→ Task objective:
Please copy each line of the data that includes the string "Expand".

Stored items

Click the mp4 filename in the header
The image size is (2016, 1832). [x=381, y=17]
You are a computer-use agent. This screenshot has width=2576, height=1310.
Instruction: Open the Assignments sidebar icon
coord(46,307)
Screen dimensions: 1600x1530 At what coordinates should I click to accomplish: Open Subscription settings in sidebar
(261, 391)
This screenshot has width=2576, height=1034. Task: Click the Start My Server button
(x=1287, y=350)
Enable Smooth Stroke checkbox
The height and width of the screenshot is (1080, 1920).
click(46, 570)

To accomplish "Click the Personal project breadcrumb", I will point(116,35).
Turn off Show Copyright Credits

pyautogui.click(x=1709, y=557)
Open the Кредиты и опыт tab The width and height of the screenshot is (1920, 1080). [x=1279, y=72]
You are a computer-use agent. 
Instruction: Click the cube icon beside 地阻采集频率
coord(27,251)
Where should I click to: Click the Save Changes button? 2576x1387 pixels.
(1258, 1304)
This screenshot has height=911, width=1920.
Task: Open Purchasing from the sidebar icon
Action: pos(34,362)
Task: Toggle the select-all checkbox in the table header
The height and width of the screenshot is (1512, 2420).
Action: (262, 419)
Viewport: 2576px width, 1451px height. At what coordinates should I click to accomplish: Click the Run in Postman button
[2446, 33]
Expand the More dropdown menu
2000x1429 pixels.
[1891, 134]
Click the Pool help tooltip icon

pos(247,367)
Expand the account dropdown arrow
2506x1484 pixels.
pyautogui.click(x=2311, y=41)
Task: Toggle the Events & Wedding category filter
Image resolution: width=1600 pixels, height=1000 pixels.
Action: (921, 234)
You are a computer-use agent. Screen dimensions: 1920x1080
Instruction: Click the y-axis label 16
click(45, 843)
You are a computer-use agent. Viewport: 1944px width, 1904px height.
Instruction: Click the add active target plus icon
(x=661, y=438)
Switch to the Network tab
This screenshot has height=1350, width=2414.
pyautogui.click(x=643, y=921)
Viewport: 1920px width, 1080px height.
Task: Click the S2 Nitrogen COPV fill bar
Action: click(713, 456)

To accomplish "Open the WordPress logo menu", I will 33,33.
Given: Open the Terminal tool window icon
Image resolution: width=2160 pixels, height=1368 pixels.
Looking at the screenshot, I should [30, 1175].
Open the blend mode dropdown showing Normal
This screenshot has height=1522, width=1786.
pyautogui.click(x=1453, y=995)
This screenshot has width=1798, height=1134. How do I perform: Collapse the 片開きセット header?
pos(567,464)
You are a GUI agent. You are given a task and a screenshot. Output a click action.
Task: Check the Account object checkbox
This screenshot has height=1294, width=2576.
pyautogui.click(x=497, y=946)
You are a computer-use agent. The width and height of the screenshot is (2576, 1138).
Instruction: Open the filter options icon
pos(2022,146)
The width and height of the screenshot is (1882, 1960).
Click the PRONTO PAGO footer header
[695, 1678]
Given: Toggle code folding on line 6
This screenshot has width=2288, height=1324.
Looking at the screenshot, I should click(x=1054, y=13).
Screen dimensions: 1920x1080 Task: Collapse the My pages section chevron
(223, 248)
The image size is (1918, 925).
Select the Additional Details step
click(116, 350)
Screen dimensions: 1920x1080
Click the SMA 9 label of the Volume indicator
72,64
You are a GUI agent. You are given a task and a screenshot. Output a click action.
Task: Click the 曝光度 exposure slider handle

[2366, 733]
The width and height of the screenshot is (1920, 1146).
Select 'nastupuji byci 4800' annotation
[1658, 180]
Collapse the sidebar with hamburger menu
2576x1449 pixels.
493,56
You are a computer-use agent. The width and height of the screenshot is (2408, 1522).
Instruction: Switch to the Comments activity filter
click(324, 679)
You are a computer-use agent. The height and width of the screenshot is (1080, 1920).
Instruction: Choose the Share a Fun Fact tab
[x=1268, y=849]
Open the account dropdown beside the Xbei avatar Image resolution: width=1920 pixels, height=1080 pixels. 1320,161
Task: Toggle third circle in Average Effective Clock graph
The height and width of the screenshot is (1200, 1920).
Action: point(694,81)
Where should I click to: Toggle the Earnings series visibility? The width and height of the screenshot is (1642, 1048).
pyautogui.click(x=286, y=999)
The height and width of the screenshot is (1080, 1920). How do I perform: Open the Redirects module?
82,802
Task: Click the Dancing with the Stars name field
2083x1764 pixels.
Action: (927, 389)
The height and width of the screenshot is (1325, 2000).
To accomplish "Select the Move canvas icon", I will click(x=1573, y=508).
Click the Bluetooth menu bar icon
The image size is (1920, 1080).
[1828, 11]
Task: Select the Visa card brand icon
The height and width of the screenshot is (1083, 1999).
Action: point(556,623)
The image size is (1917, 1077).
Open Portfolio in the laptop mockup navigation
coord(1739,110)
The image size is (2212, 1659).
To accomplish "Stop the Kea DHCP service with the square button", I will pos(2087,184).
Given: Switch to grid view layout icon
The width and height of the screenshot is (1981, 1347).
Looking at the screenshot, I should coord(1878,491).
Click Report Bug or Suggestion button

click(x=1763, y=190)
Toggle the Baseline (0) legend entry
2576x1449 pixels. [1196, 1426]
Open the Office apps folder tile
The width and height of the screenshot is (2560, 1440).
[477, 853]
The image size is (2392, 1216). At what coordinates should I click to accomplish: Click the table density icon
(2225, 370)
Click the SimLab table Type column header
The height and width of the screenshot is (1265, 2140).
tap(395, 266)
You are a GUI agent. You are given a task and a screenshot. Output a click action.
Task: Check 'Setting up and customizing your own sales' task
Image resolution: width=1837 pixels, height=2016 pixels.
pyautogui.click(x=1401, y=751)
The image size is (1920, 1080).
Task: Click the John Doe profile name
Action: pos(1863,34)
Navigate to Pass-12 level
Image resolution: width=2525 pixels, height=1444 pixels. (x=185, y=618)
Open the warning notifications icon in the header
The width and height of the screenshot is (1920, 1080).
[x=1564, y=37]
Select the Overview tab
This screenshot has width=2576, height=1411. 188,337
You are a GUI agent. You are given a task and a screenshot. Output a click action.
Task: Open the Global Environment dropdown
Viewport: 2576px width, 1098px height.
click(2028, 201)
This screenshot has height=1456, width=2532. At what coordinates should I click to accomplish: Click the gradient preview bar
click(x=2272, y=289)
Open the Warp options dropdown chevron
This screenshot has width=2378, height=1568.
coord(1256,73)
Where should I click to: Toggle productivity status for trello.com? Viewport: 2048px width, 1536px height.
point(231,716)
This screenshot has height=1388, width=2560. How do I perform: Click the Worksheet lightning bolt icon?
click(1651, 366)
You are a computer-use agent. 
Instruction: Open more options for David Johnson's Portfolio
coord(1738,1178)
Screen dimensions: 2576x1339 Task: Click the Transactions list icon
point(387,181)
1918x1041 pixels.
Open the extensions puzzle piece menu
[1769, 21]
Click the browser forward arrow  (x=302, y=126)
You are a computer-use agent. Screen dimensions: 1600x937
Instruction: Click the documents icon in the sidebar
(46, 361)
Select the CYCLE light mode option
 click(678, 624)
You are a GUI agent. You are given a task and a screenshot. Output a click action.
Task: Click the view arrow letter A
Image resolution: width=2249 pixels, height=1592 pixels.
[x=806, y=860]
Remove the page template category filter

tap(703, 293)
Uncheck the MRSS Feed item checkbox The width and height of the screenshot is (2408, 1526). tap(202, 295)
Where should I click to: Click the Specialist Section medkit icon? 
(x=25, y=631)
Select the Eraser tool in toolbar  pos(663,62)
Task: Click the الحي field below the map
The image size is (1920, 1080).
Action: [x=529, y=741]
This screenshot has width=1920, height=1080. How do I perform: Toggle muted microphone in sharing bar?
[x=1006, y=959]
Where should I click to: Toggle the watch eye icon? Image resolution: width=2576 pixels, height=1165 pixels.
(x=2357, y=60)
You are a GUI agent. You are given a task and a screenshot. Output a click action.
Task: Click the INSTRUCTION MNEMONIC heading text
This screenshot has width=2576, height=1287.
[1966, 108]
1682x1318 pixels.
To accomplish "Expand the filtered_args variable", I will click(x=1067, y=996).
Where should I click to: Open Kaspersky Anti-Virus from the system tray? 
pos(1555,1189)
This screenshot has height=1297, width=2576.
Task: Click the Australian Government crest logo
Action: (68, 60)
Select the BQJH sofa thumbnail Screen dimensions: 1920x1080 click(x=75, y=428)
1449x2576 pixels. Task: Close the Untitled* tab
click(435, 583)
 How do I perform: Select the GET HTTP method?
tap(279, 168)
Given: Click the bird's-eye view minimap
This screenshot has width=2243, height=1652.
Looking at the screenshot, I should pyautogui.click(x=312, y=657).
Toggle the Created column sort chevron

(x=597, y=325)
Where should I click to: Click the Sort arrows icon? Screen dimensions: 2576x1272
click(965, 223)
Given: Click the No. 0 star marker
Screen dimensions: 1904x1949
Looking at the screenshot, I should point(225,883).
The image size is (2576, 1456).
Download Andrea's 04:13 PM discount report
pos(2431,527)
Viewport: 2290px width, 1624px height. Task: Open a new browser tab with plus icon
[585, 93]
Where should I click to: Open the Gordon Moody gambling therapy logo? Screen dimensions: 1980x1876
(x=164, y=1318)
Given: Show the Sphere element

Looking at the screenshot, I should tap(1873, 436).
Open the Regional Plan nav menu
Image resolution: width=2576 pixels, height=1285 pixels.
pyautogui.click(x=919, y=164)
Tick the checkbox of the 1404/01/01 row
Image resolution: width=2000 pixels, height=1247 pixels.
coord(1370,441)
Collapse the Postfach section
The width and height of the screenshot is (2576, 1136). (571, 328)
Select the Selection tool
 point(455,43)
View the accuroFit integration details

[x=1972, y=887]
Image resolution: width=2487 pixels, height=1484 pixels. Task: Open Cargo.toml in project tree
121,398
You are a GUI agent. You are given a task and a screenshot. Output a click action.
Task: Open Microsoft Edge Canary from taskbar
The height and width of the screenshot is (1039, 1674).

→ Exercise solution:
Expand the More dropdown menu
Expand the account dropdown arrow
To accomplish "Expand the filtered_args variable", I will click(x=1067, y=996).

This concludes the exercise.